[Screenshot grounding data]
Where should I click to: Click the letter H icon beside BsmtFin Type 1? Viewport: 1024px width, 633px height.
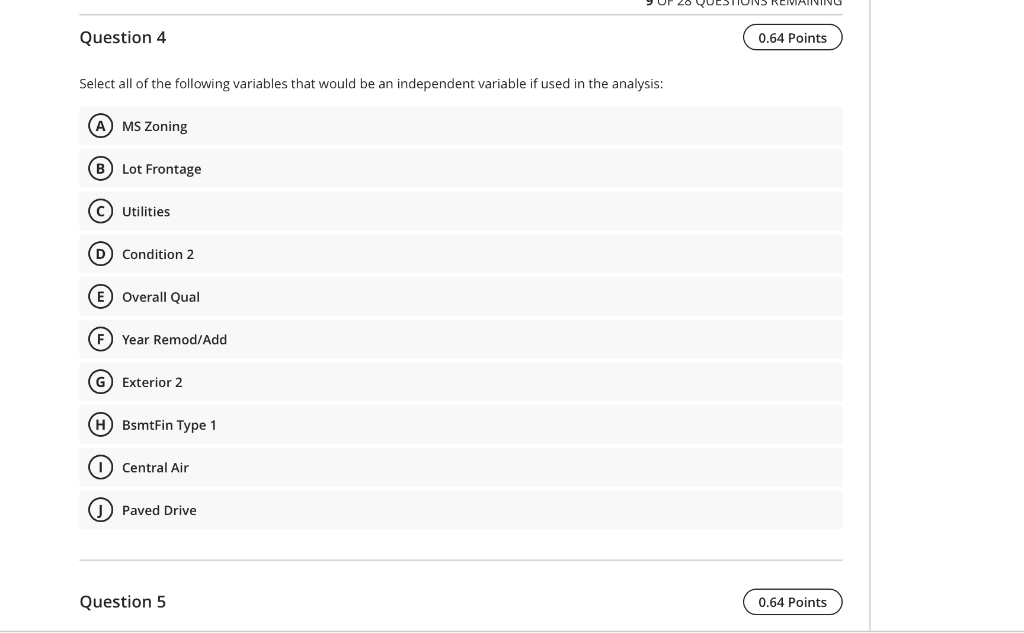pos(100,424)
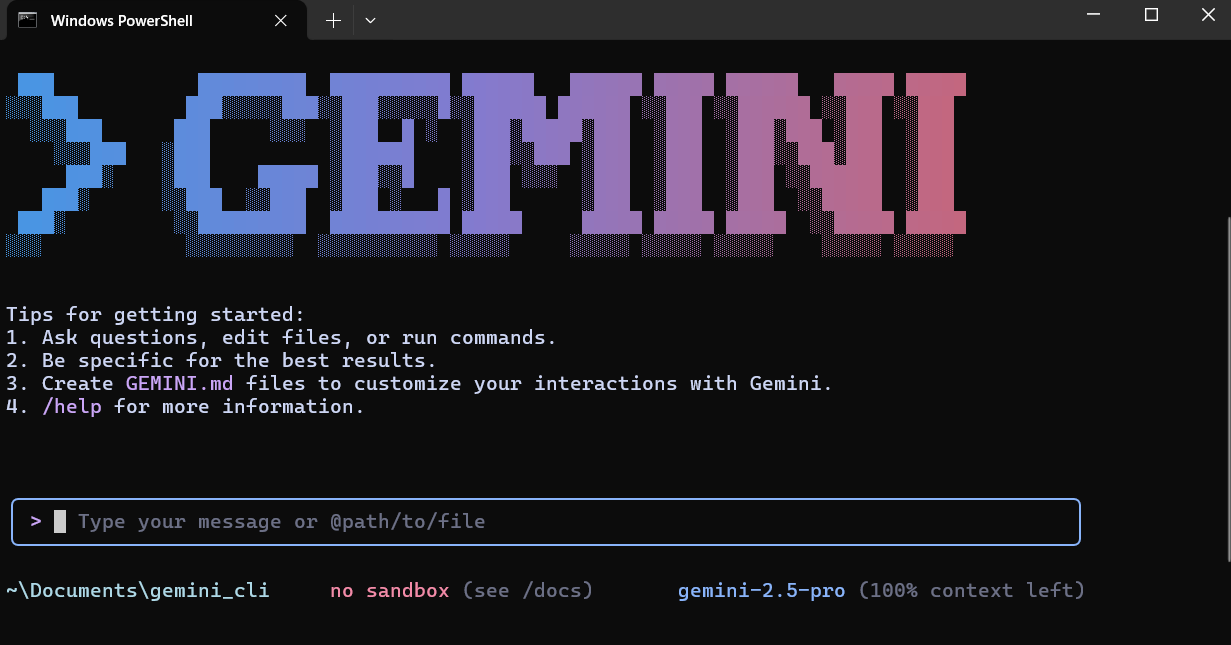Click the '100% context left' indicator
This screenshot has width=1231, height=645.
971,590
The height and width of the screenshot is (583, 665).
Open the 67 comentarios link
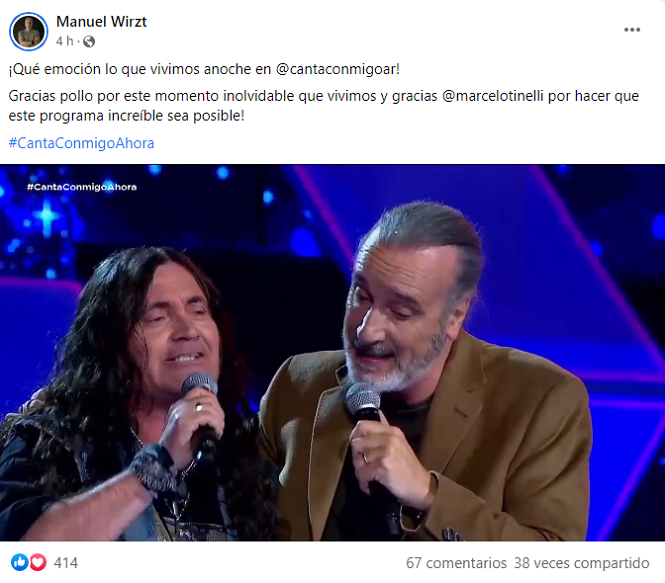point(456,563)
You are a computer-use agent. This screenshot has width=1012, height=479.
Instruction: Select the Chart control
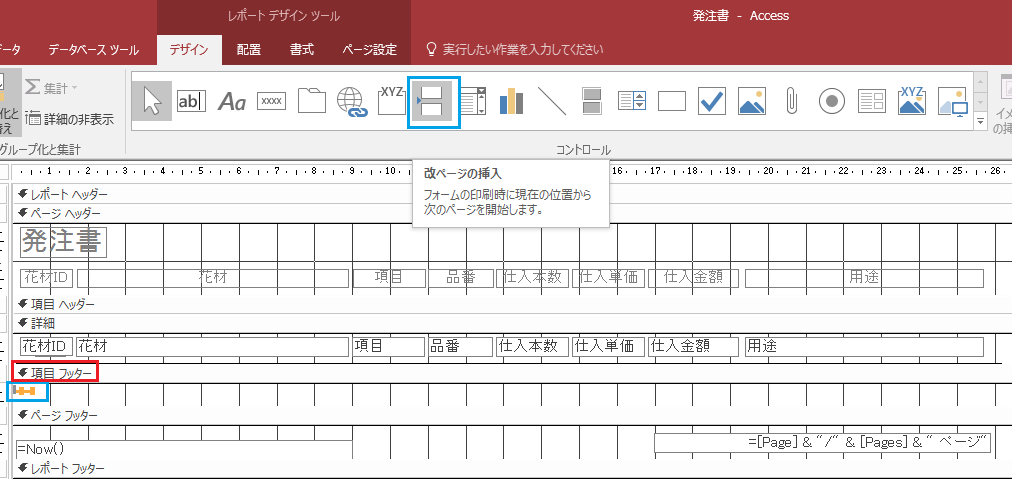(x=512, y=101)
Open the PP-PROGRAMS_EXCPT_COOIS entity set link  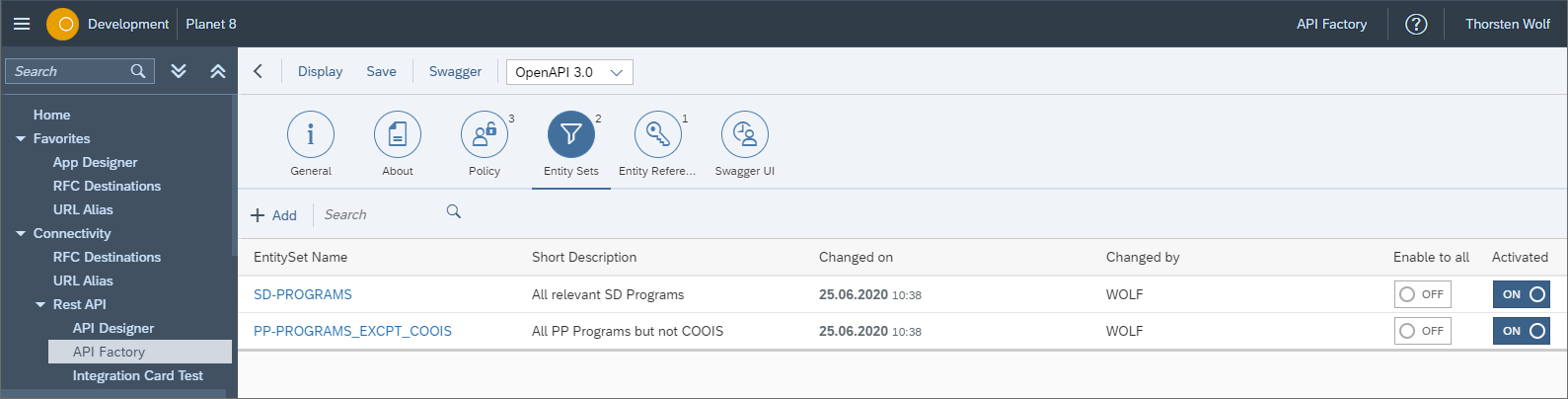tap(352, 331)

■ **Prompt**
Reproduce only the lines from the beginning of the data through the line that contains "The height and", both included, and please drop the pictures.

■ **Your response**
Where should I click to: Click the letter H icon beside BsmtFin Type 1? Viewport: 1024px width, 633px height.
pos(100,424)
Click the '100% context left' indicator
This screenshot has width=1231, height=645.
971,590
The height and width of the screenshot is (583, 665).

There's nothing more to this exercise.